#!/usr/bin/env python3
# SPDX-License-Identifier: MIT
# -*- coding: utf-8 -*-

# NETGEAR EX6150v2 padding tool
# (c) 2024 David Bauer <mail@david-bauer.net>

import math
import sys

FLASH_BLOCK_SIZE = 64 * 1024


def read_field(data, offset):
    return data[offset + 3] | data[offset + 2] << 8 | data[offset + 1] << 16 | data[offset] << 24


if __name__ == '__main__':
    if len(sys.argv) != 3:
        print('Usage: {} <input-image> <output-image>'.format(sys.argv[0]))
        sys.exit(1)

    with open(sys.argv[1], 'rb') as f:
        data = f.read()

    file_len = len(data)

    # File-len in fdt header at offset 0x4
    file_len_hdr = read_field(data, 0x4)
    # String offset in fdt header at offset 0xc
    str_off = read_field(data, 0xc)

    print("file_len={} hdr_file_len={} str_off={}".format(file_len, file_len_hdr, str_off))

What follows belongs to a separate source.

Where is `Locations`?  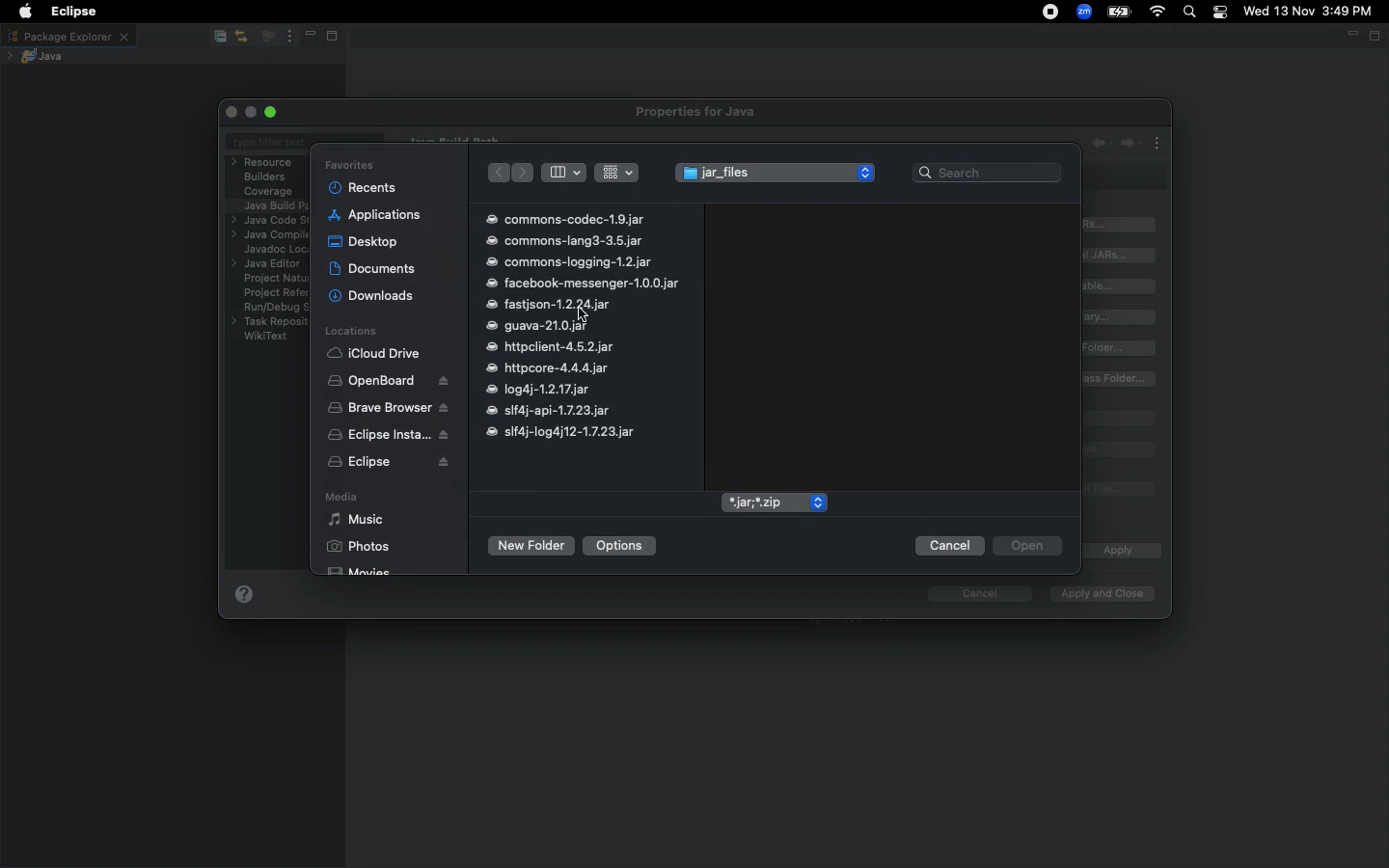 Locations is located at coordinates (350, 332).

    # Off to NETGEAR calculations - Taken from u-boot source (cmd_dni.c:2145)
    #
    # rootfs_addr = (ntohl(hdr->ih_size)/CONFIG_SYS_FLASH_SECTOR_SIZE+1) * CONFIG_SYS_FLASH_SECTOR_SIZE +
    #               2*sizeof(image_header_t)-sizeof(image_header_t);
    # rootfs_addr = rootfs_addr - (0x80 - mem_addr);

    # NETGEAR did fuck up badly. The image uses a FIT header, while the calculation is done on a legacy header
    # assumption. 'ih_size' matches 'off_dt_strings' of a fdt_header.
    # From my observations, this seems to be fixed on newer bootloader versions.
    # However, we need to be compatible with both.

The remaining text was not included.